Bere Alston

Borough

Published in The History of Parliament: the House of Commons 1715-1754, ed. R. Sedgwick, 1970
Available from Boydell and Brewer

Background Information

Right of Election:

in burgage holders

Number of voters:

18-301

Elections

DateCandidate
2 Feb. 1715HORATIO WALPOLE
 LAWRENCE CARTER
24 Jan. 1716CARTER re-elected after appointment to office
9 Dec. 1717EDWARD CARTERET vice Walpole, appointed to office
29 Apr. 1721PHILIP CAVENDISH vice Carteret, appointed to office
 St. John Brodrick
 BRODRICK vice Cavendish, on petition, 6 June 1721
23 Mar. 1722SIR JOHN HOBART
 ST. JOHN BRODRICK
4 Feb. 1724SIR ROBERT RICH vice Hobart, chose to sit for St. Ives
23 Aug. 1727SIR JOHN HOBART
 SIR FRANCIS HENRY DRAKE
2 Mar. 1728SIR ARTHUR CROFT vice Drake, chose to sit for Tavistock
 HENRY HOWARD, Lord Walden, vice Hobart, chose to sit for Norfolk
22 June 1730CROFT re-elected after appointment to office
5 Feb. 1734WILLIAM MORDEN vice Howard, called to the Upper House
1 May 1734SIR FRANCIS HENRY DRAKE
 JOHN BRISTOW
22 Feb. 1740SAMUEL HEATHCOTE vice Drake, deceased
9 May 1741WILLIAM MORDEN
 SAMUEL HEATHCOTE
2 July 1747SIR FRANCIS HENRY DRAKE
 SIR WILLIAM HARBORD
20 Jan. 1753DRAKE re-elected after appointment to office

Main Article

At George I’s accession the representation of Bere Alston was shared by Thomas Grey, 2nd Earl of Stamford, who was lord of the manors of Bere and Landrake, and Sir Francis Drake, 4th Bt., of Buckland Abbey, three or four miles from the borough. On Stamford’s death in 1720 his interest passed to his nephew, Sir John Hobart.2

On 20 Jan. 1721 Drake wrote to Lord Chief Justice King, a former M.P. for Bere Alston:

Sir John Hobart may assure himself I am sincere in maintaining that interest which ought to be his, otherwise the borough cormorants would soon devour it ... I do again empower your Lordship to assure him I have no other desire than to go on with him to the end of the chapter hand in hand.

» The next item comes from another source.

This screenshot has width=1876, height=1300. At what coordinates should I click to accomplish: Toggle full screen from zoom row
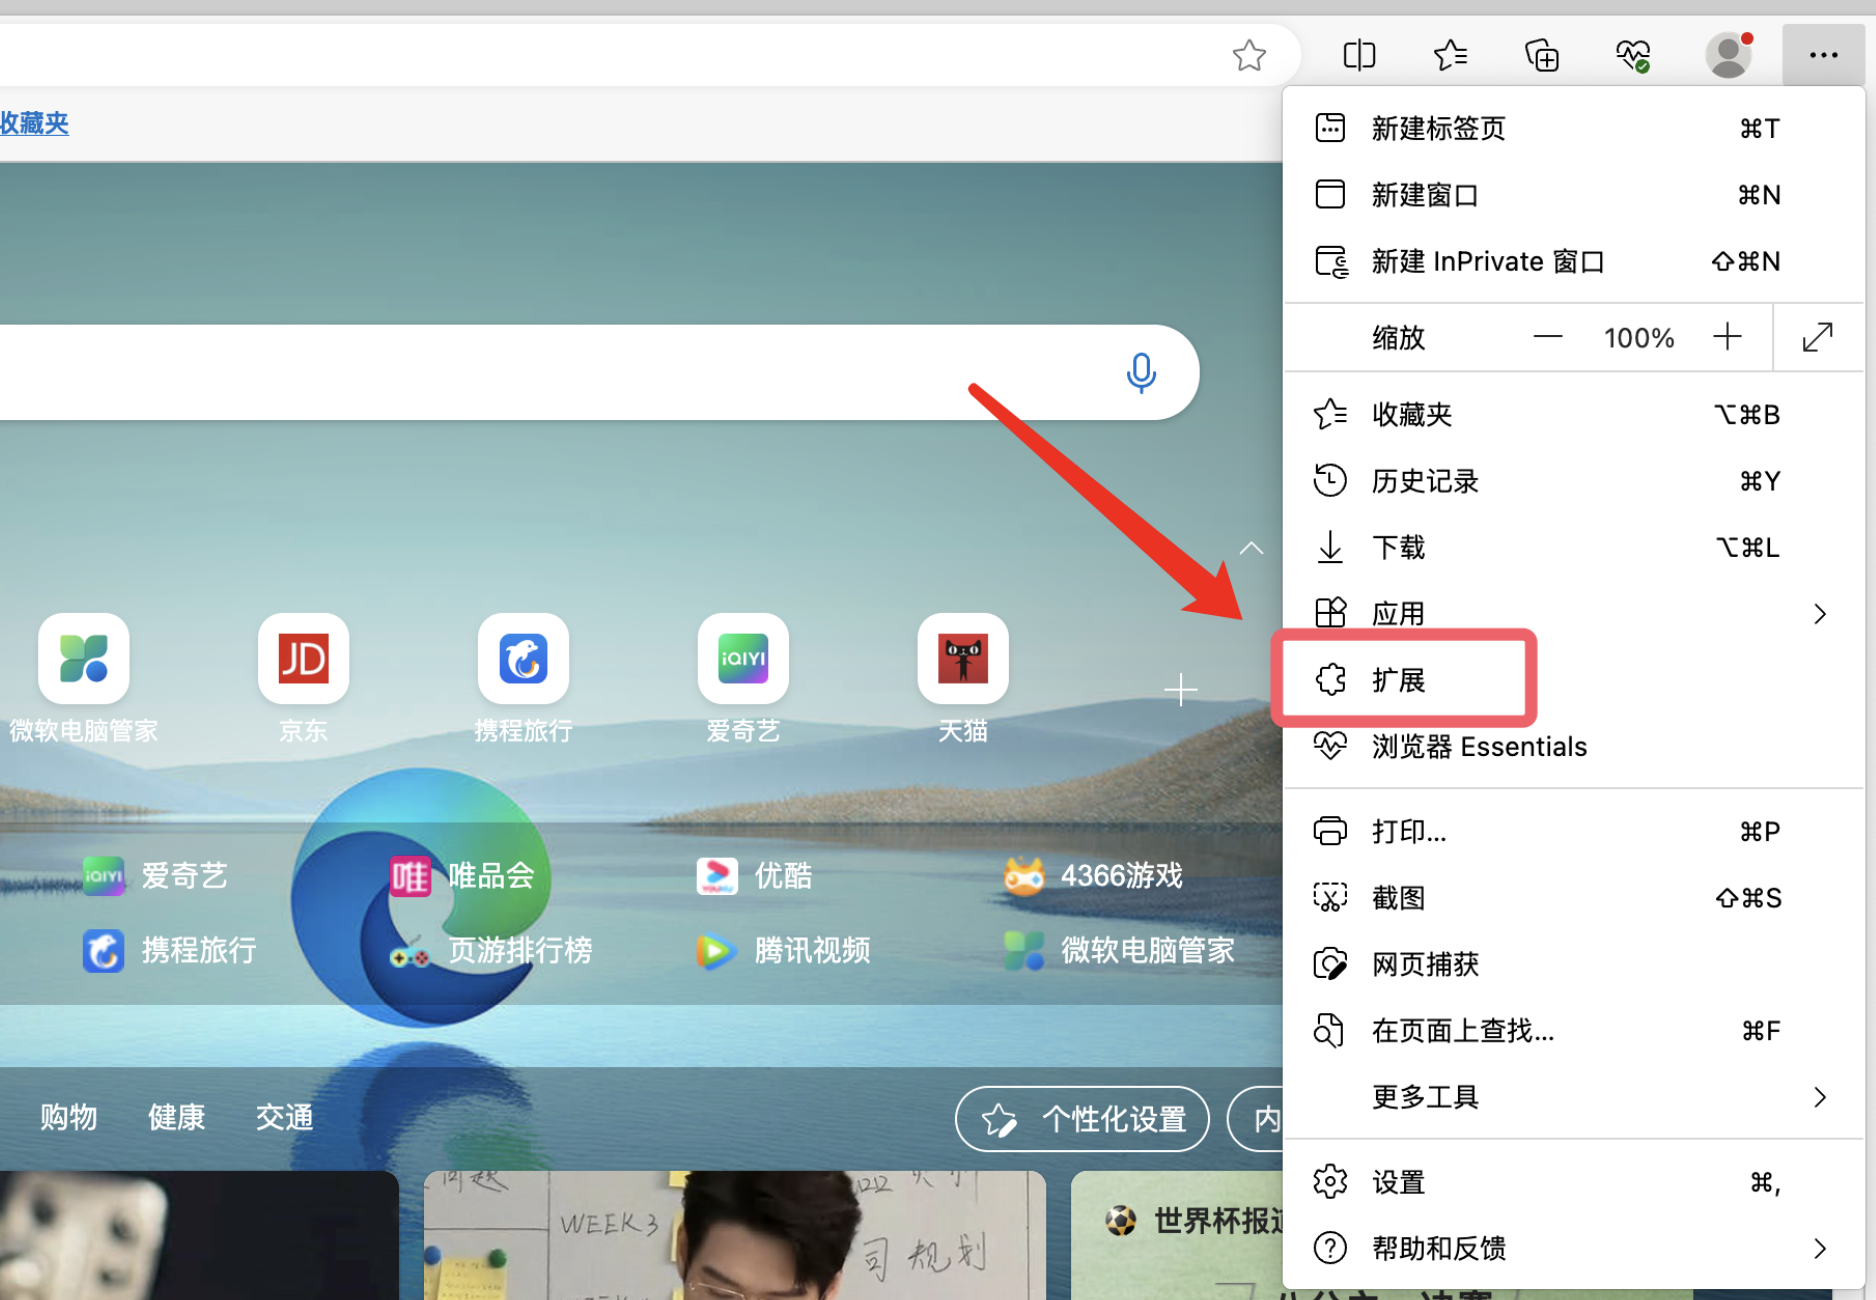click(1817, 338)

But in the following April, when Edward Carteret, a Drake nominee,3 vacated his seat by accepting a disqualifying office, Hobart supported Carteret’s son-in-law, Philip Cavendish, who was returned against Drake’s candidate, St. John Brodrick.4 On petition the affair developed into a struggle between rival ministers, Cavendish’s cause being espoused by Carteret’s kinsman, Lord Carteret, while Walpole engaged all his friends for Brodrick, who was awarded the seat (see under Brodrick, St. John).

There were no more contests between the two families, each returning one Member by mutual agreement, which was confirmed in 1754 when Hobart, now Earl of Buckinghamshire, and Sir Francis Drake, 5th Bt., undertook in writing ‘to support each other during our respective lives in having each one Member for Bere Alston’.5

Author: Shirley Matthews

Notes

  • 1. Lady F. E. Eliott-Drake, Fam. and Heirs of Sir Francis Drake, i. 219; List of voters as at the last election for Bere Alston [1740], Cholmondeley (Houghton) mss.
  • 2. Trans. Dev. Assoc. xli. 155-6.
  • 3. Eliott-Drake, 205-6, 220-1.
  • 4. St. John Brodrick to Ld. Midleton, 27 May 1721, Brodrick mss v. f. 33.
  • 5. Hobart mss, Norwich City Central Lib. N.R.S. 21140, 75 x 2.